* **DESCRIPTION OF THE TASK**:
Across the data below, state how many lines hold "computer", and reply with nothing but that number.

+++

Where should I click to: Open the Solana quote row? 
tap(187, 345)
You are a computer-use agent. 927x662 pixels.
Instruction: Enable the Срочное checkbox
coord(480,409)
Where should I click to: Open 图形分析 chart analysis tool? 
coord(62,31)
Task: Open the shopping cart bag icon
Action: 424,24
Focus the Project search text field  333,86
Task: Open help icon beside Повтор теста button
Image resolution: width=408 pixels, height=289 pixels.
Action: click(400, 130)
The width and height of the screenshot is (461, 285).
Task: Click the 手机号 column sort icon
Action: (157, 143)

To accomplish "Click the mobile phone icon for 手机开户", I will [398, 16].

+++

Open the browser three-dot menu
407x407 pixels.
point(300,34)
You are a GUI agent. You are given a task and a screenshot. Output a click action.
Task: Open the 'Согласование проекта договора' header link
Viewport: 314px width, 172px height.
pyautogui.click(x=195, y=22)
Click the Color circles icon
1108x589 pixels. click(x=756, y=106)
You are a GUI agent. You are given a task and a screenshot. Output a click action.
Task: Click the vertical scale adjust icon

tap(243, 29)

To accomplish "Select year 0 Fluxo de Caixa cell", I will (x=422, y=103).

+++

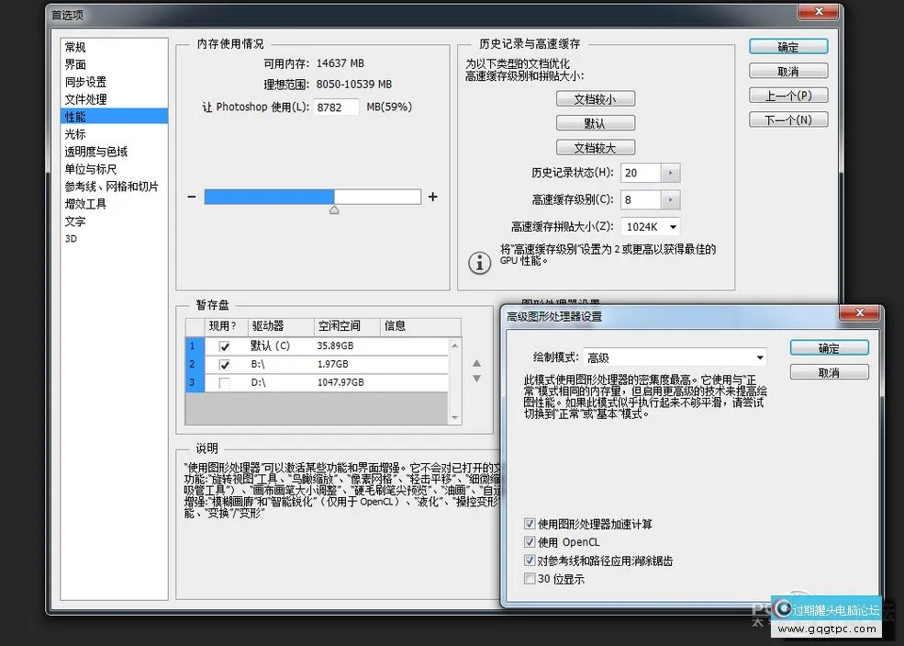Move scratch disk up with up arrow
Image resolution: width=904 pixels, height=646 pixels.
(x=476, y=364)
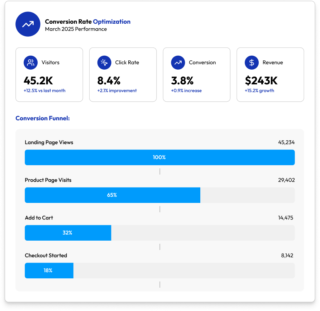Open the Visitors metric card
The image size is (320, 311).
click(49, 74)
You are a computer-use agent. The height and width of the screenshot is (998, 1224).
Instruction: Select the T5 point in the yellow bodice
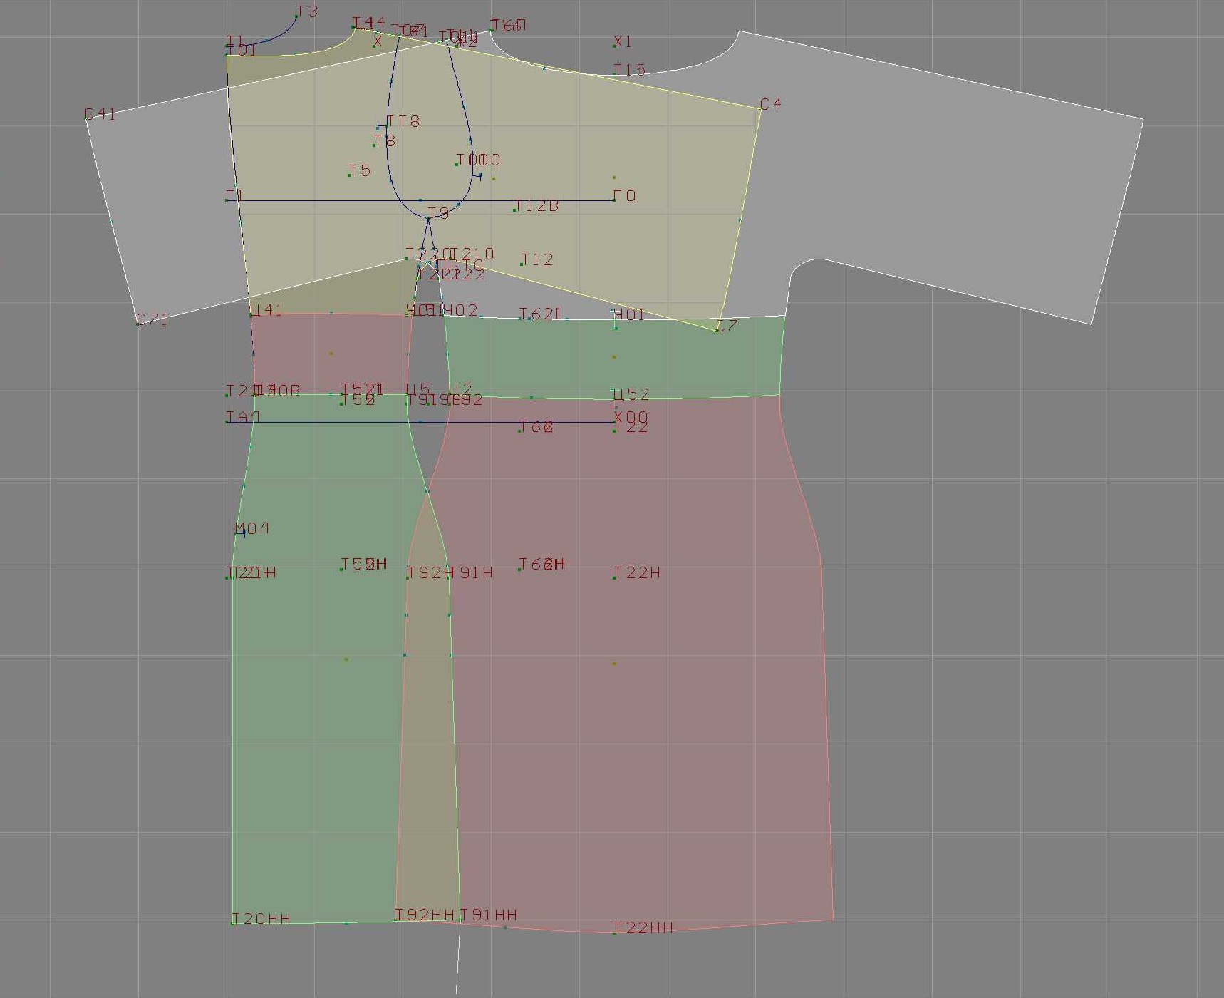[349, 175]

+++

* **EXERCISE OUTPUT**:
2